05/04/2011

Un certain clivage s’est fait jour entre les invités du  Mardi d’avril sur les perspectives d’exploitation de la mer.
Sans surprise : ces questions sont très discutées, entre ceux qui promeuvent les nouvelles et anciennes techniques pour tirer parti des ressources innombrables que comportent les fonds marins, et ceux qui mettent en avant le principe de précaution, justifié à leurs yeux par les excès que l’on connaît depuis longtemps. Jacky Bonnemains, responsable de l’association Robin des Bois, ne s’est pas fait fort de rappeler, en guise d’ouverture, que la pêche industrielle exerce des ravages un peu partout dans le monde ; et ce, au détriment de la pêche artisanale. A cette surexploitation s’ajoute la pollution des milieux marins, due aux rejets terrestres de déchets. Et les nouvelles technologies comme l’éolien marin « risquent de créer en mer ce que l’on connaît déjà sur terre en termes de nuisances et d’altération de l’environnement. » L’accentuation de la concentration humaine sur les côtes, qui est à l’œuvre, exerce une pression sur le littoral, mais aussi sur la mer, et Lucien Chabason, de l’IDDRI, a rappelé à ce titre que la moitié de la population du globe devrait habiter en zone côtière dans les vingt prochaines années.

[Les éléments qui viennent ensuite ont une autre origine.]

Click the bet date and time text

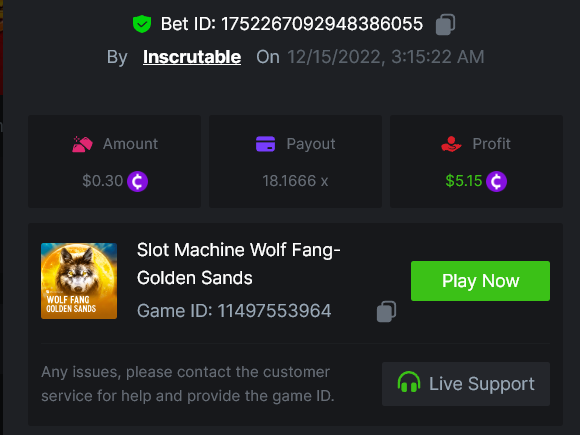tap(386, 57)
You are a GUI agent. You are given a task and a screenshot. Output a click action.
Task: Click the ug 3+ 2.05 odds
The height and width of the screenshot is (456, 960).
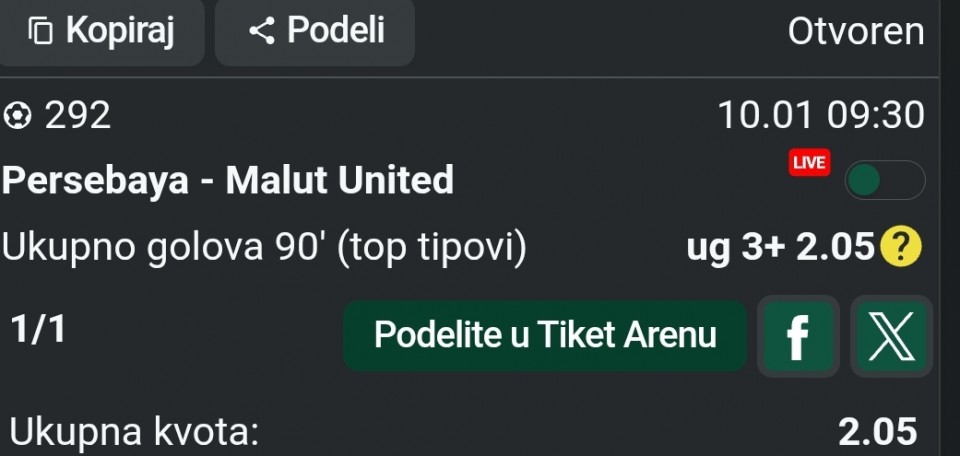[780, 247]
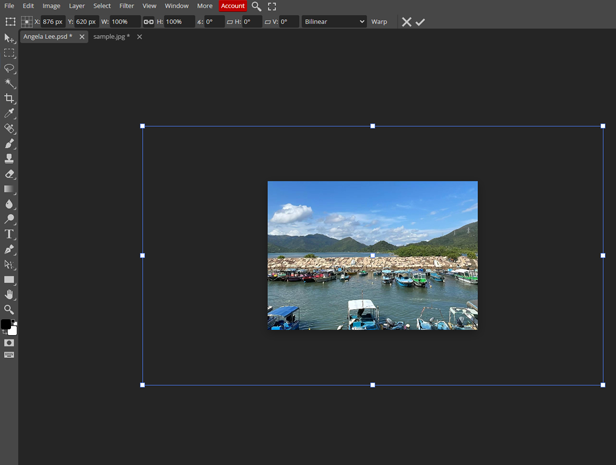
Task: Activate the Crop tool
Action: click(9, 98)
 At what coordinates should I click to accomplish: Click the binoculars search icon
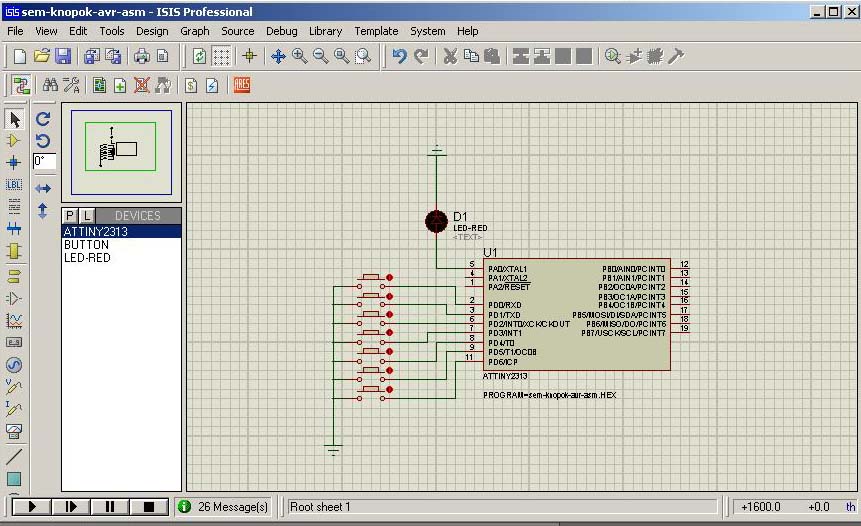point(49,85)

Comment ont réagi les autres professionnels, qui avaient chacun une spécialité dans une technologie particulière appliquée aux espaces marins ? Ils n’ont pas vraiment répondu à ces réserves, mais se sont tenus  à l’exposé de leur technologie. Ainsi Bruno Garnier ( société DeProfundis/Thermocean) a décrit  un programme de climatisation solaire et de géothermie marine dans le sud de la France, tout en évoquant succinctement les systèmes utilisant les énergies de la mer (éoliennes, usines marémotrices, etc.). Jacques Dubost ( Président de Bretagne Pôle Naval), au téléphone, a axé son interview sur l’éolien marin : Bretagne Pôle Naval regroupe 70 entreprises de réparation navale, qui ont créé une commission sur les énergies renouvelables en vue de l’installation d’un parc d’éoliennes en Bretagne, dans la zone de Saint-Brieuc.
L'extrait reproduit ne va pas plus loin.